Problem requirements: For every record below, repeat the text exactly and pass over any image.

Saved data entries:
┄┄┄┄┄┄┄┄┄┄┄┄┄┄┄┄┄┄┄┄
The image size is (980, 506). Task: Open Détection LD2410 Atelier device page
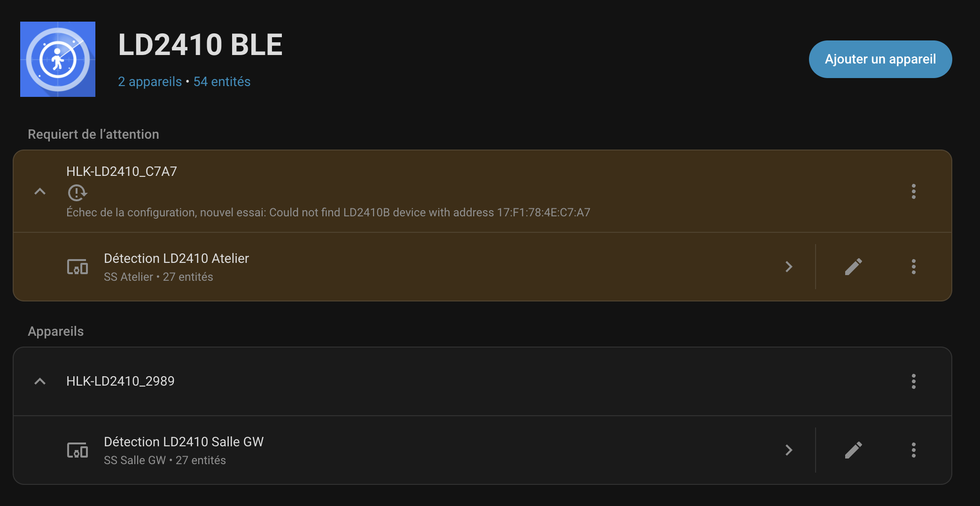(x=176, y=259)
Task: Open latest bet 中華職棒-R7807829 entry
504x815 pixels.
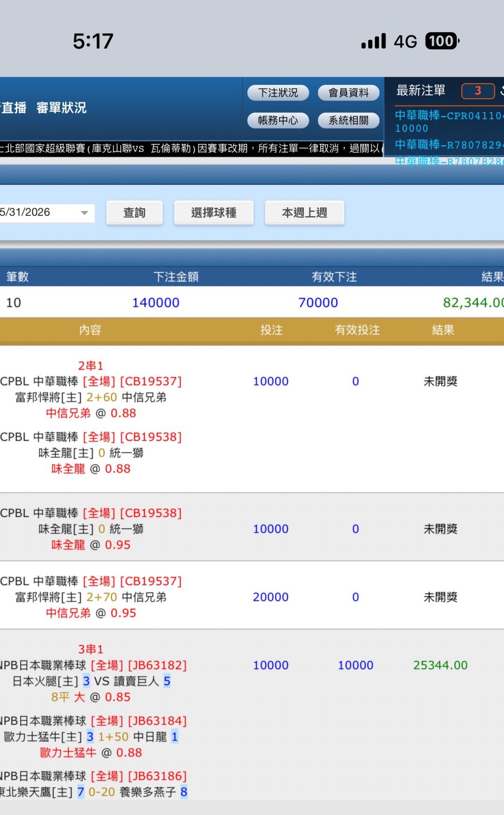Action: [x=449, y=145]
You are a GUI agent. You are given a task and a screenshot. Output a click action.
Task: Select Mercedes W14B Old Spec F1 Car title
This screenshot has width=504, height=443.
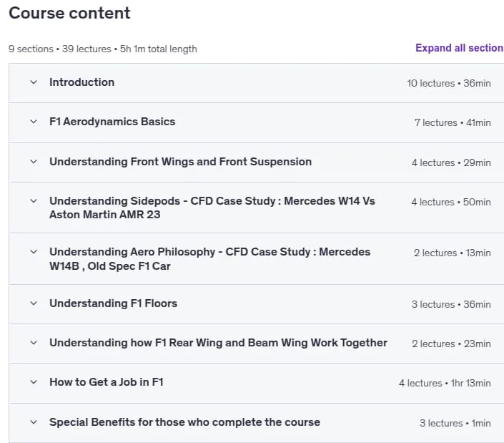pos(210,259)
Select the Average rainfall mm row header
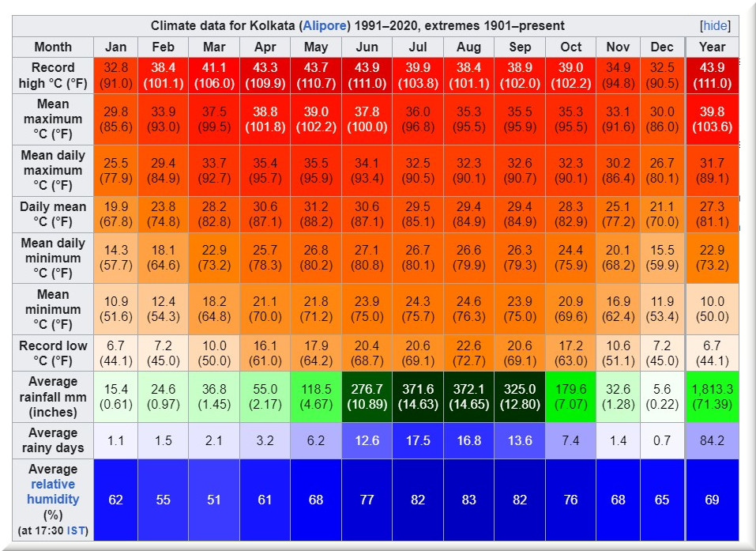This screenshot has width=756, height=551. [x=53, y=396]
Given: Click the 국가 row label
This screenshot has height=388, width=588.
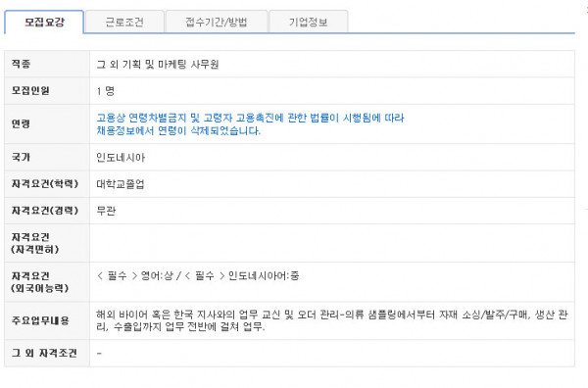Looking at the screenshot, I should 21,157.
┄┄┄┄┄┄┄┄┄┄┄┄┄┄┄┄┄┄┄┄
Task answer:
The image size is (980, 506). Task: Open Détection LD2410 Atelier device page
(x=176, y=259)
Task: Open latest bet 中華職棒-R7807829 entry
504x815 pixels.
Action: [x=449, y=145]
You are a GUI agent. You are given a task and a screenshot. Output a click action.
Task: Select Mercedes W14B Old Spec F1 Car title
This screenshot has width=504, height=443.
pos(210,259)
Select the Average rainfall mm row header
This screenshot has width=756, height=551. [x=53, y=396]
Given: Click the 국가 row label
This screenshot has height=388, width=588.
Looking at the screenshot, I should 21,157.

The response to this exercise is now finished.